Днем Екатерина Алексеевна получила предупреждение из Тайной канцелярии, что вечером будет принята государыней. Около двух часов ночи за ней пришел начальник Тайной канцелярии Шувалов. Идя за ним по гулким ночным коридорам, освещаемых редкими кенкетами, Екатерина Алексеевна желала одного – не споткнуться и не упасть. Гордая ее прямая фигурка так и норовила согнуться и даже сгорбиться, до таковой степени Екатерину обуял страх. Она и раньше обдумывала свое поведение в случае какой-либо немилости со стороны императрицы, но нынче как будто все ее планы и намерения вылетели из головы, в коей отчетливо пульсировала разгоряченная кровь. Уже на подходе к покоям Елизаветы Петровны она решила: во-первых, все отрицать, во-вторых, умолять Елизавету отпустить ее домой на родину.
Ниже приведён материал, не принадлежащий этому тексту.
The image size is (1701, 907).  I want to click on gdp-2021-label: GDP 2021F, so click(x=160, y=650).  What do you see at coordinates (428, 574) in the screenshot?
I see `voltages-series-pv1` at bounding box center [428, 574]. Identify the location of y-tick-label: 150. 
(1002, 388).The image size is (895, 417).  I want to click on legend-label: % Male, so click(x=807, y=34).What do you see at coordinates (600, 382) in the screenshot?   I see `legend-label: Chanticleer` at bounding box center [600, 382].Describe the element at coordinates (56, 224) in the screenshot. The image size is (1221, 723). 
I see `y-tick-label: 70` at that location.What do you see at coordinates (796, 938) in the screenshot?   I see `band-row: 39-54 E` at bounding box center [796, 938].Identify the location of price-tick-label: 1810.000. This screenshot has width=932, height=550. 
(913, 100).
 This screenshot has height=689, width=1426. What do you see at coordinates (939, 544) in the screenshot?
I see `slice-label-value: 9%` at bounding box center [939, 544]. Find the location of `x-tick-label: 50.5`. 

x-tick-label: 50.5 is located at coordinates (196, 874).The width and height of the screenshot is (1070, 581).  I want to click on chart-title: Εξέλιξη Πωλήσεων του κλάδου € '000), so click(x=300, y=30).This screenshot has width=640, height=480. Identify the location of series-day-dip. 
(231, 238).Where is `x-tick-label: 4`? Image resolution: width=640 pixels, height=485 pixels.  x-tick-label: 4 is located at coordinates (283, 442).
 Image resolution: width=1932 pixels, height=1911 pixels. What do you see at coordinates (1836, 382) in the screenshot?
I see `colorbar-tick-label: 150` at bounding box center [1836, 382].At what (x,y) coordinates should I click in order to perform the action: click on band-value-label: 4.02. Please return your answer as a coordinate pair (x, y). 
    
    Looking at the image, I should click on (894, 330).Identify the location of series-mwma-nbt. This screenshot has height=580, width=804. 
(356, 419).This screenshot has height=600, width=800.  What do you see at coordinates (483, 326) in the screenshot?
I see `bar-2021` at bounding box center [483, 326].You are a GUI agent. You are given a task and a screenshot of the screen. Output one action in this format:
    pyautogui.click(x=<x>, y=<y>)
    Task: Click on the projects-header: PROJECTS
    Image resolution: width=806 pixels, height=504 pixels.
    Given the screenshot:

Императрица была не совсем здорова и принимала ее в своей спальне, ярко освещенной множеством свечей в тяжелых серебряных канделябрах. Она нервно расхаживала по комнате с раскрасневшимся, негодующим лицом. Здесь же находились, тихо переговариваясь между собой, Петр Иванович Шувалов, новый канцлер Михаил Илларионович Воронцов, генеральный прокурор Трубецкой и Бекетов. С приходом Екатерины все глаза устремились на нее. Екатерина низко поклонилась и поцеловала руку государыни. Сев в кресло и выдержав недолгую паузу, Елизавета Петровна, едва взглянув на невестку, спросила уничтожающим тоном:
– Что же вы, милочка, себе позволяете? Не даром говорят, яблоко от яблони недалеко падает. То ваша матушка здесь плетет интриги и козни против нашего государства – и я еле дождалась вашей свадьбы, дабы вышвырнуть ее из страны. Теперь же вы взялись за оное противоугодное нам дело!
Глаза императрицы сверкали, взгляд ее уничтожал наповал. Слезы брызнули из глаз Великой княгини, она встала перед ней на колени.
– Простите меня, Ваше Величество, коли я чем прогневила вас, или я в чем виновата, но, поверьте, все мои устремления, желания и дела с моей стороны были направлены на службу Вашему Величеству. Коли я где-то совершила проступок, ошибку, то токмо по неведению, доверчивости и молодости своей.
Слезы, дрожащий голос невестки, ее коленопреклонность в какое-то мгновение привели императрицу в замешательство. Она не могла ничего сказать, кроме как:
– Будьте любезны, Ваше Высочество, встать!
Екатерина продолжала стоять в той же позе, но слезы уже лились потоком.
– Умоляю вас, Ваше Величество! Отпустите меня в родительский дом, и я более никогда не огорчу вас.
Зоркие, пусть и залитые испуганными и, в какой-то степени, наигранными слезами, глаза не сразу, но заметили странное движение оконной портьеры. Кто-то там прятался. И в самом деле, вдруг чья-то рука отодвинула ее край, и появился Великий князь. Парик немного съехал, и разъяренное лицо его выглядело неприглядно.